Trying to spawn a new one now after logging out and back in… seems to be hanging a bit after a processed 429494 files logging message, I’ll update as soon as it either succeeds or fails… and failed.
This may not be relevant to this issue, but just in case it is, one of the TIKE devs at STScI told me they had a similar problem before:
…caused by a database that keeps track of file changes for real-time collaboration, so it might be a different underlying issue than the one you’re having (just in case though: if you have a jupyter_ystore.db, clearing that solved our issue)
They’re in ~/projects/lcss_scratch/wavelets/ if I recall correctly. In there, there are some dozens of subdirectories that have the form s0001, and all the files are in those subdirectories.
I have tarball’ed the “~/projects/lcss_scratch” directory contents to “~/projects/lcss_scratch_backup_20251030_154138.tar.gz” which contained over 700,000 files. We have not implemented the fix for this yet but you should be able to open your session now. Let me know if you have any issues.
Thanks! I confirm that I can now open the session as normal. I promise to be more careful with file creation in the future
By the way, yesterday I read the discussion of Fornax Storage Resources in the documentation. Would this have been avoided if I were saving files to, e.g., shared storage? or would I have broken access for everyone? (or something in between?)
The shared-storage is a NFS mount and does not have fsGroup ownership issues (they handle permissions differently). But it would be much lower performance.

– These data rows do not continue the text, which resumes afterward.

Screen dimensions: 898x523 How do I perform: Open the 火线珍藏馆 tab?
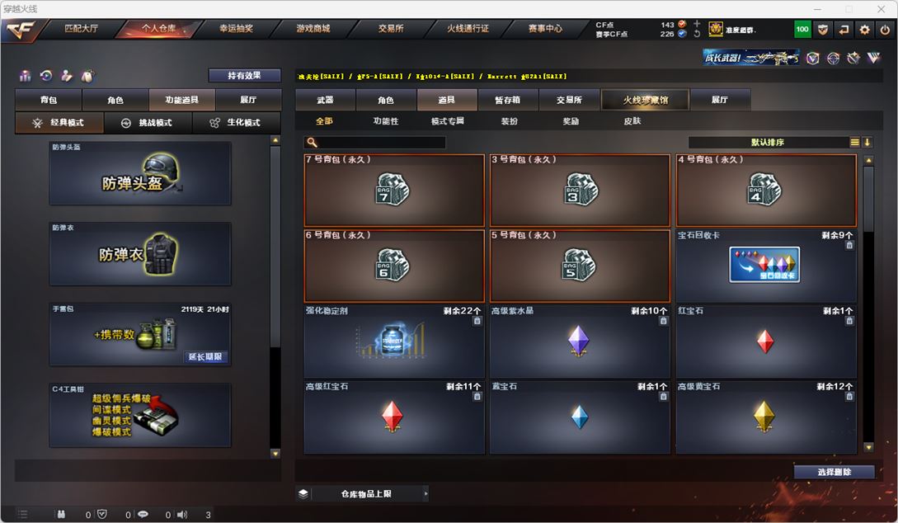(646, 100)
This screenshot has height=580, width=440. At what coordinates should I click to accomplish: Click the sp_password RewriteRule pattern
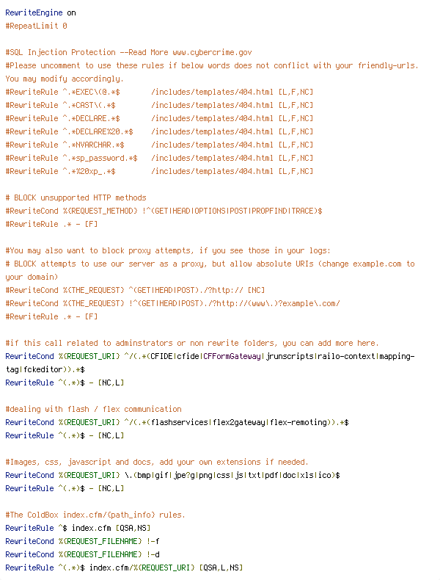point(100,159)
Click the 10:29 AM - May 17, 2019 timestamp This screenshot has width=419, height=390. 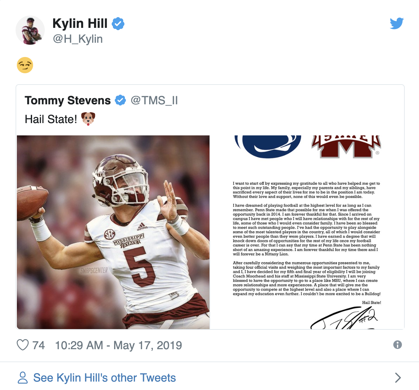click(x=118, y=345)
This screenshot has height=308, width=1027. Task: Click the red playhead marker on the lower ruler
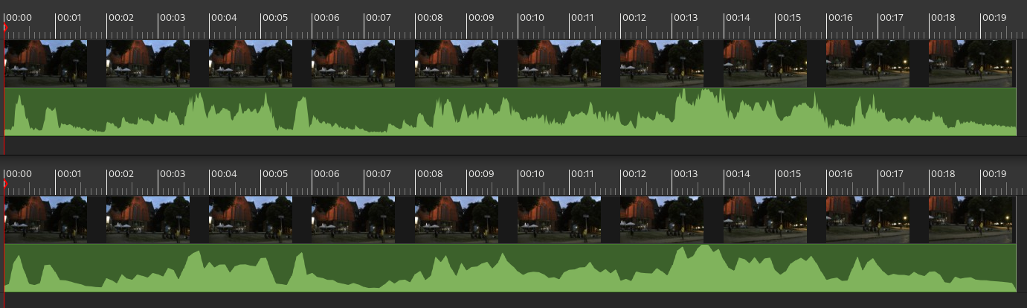4,184
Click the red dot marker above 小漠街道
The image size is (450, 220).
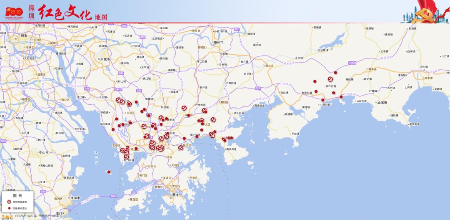pyautogui.click(x=323, y=100)
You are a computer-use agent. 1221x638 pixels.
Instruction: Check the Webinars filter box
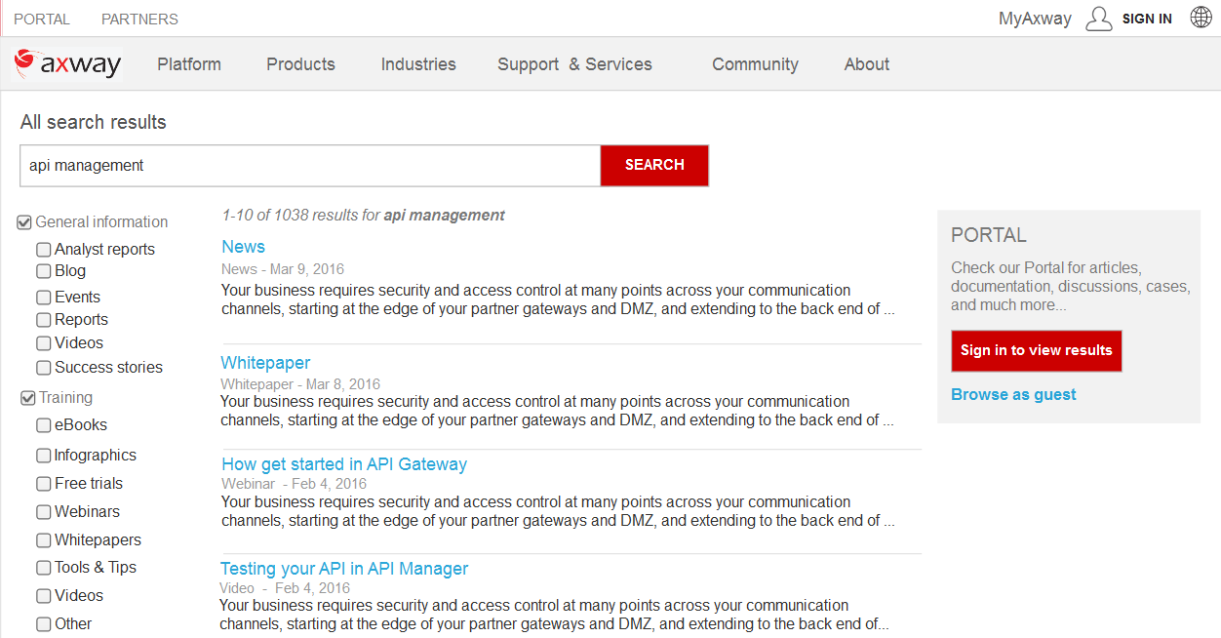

You definitely do not want to be writing a million files to the efs storage - don’t do that. We would like to understand what the usecase is, what you’re doing - the particular issue we’ve run into here an underlying storage driver in kubernetes behavior that is getting triggered. Maybe we can setup a call with you tomorrow or Monday?

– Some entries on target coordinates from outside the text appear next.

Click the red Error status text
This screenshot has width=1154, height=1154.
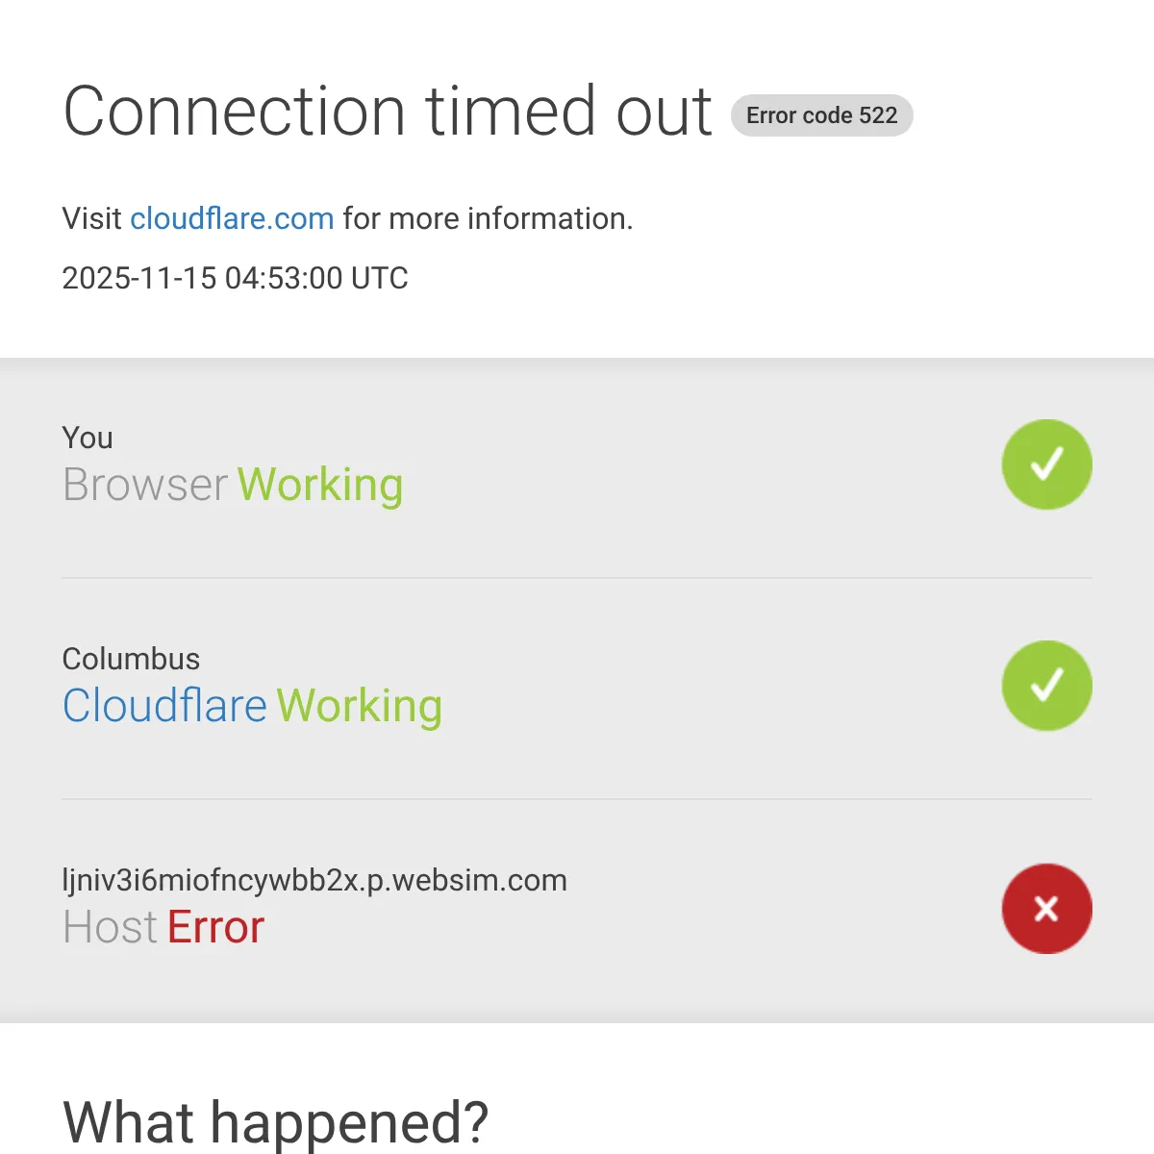click(x=215, y=928)
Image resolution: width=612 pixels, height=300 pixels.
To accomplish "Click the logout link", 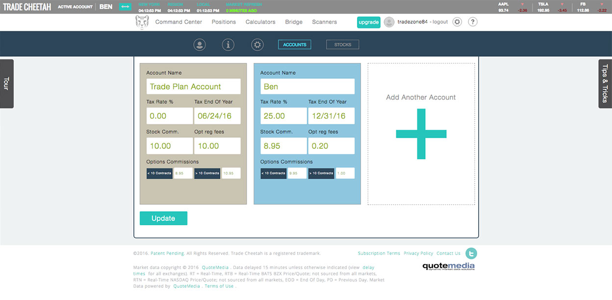I will click(x=440, y=22).
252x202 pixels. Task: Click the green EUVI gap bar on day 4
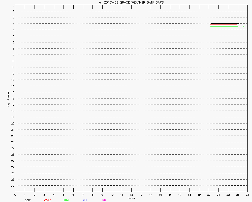tap(224, 26)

Noted, thanks for the information. I have some time for a call on Monday, but in the meantime the use case is that I am running frequency transforms for every TESS light curve to build an experimental similarity search for light curves for MAST. 1.6 million light curves —> 1.6 million transforms, and I’m storing them in the same file hierarchy that the TESS light curves use in s3.